On 6/17/19 2:28 PM, Vincent Rivière wrote:
> Hi,
> 
> My goal is to create optimal C bindings for Atari ST system calls, using
> m68k-elf-gcc (tested with version 7.1.0). Basically, system calls are
> similar to function calls: parameters are stacked in the reverse order,
> last one being a function number. But there are 2 differences from
> standard C calling convention:
> - actual jump to subroutine is replaced by trap #1
> - clobbered registers include d2/a2 in addition to standard d0-d1/a0-a1
> 
> Here is the problem. If I use "g" as parameter constraint, everything
> looks fine, but GCC may replace the parameter token with a reference to
> a stack location (specially when compiling with -fomit-frame-pointer).
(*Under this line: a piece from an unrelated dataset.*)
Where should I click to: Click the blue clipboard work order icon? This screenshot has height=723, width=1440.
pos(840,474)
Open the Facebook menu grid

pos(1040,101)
> If another parameter has already been pushed on the stack, the reference
> to the second one is not properly adjusted, so the pushed address is wrong.
> 
> My wish is to add a parameter constraint telling: "use whatever you want
> as parameter, but nothing relative to the stack".
> Any idea how to achieve that?
> I know that I can use "r" as constraint to force GCC to put data into
> registers before calling the assembler template, but that produces extra
> instructions, hence suboptimal code.
> Ideally, GCC should be able to adjust the stack offsets depending on
> what has already been pushed. But I know this is not possible as GCC
> doesn't interpret the assembly template, so it can't understand that it
> contains stack pushes.
So what you have here is two different ABIs that have to coexist together?

This is best addressed by changing GCC itself to know about the
different ABIs.  Trying to tackle in ASMs is going to be painful,
particularly since your asms change the stack pointer and that's
generally verboten for an ASM.

If you're going to insist on doing this with an ASM you're likely going
to need to only use registers and constants for constraints since
otherwise you run the risk of getting a stack address.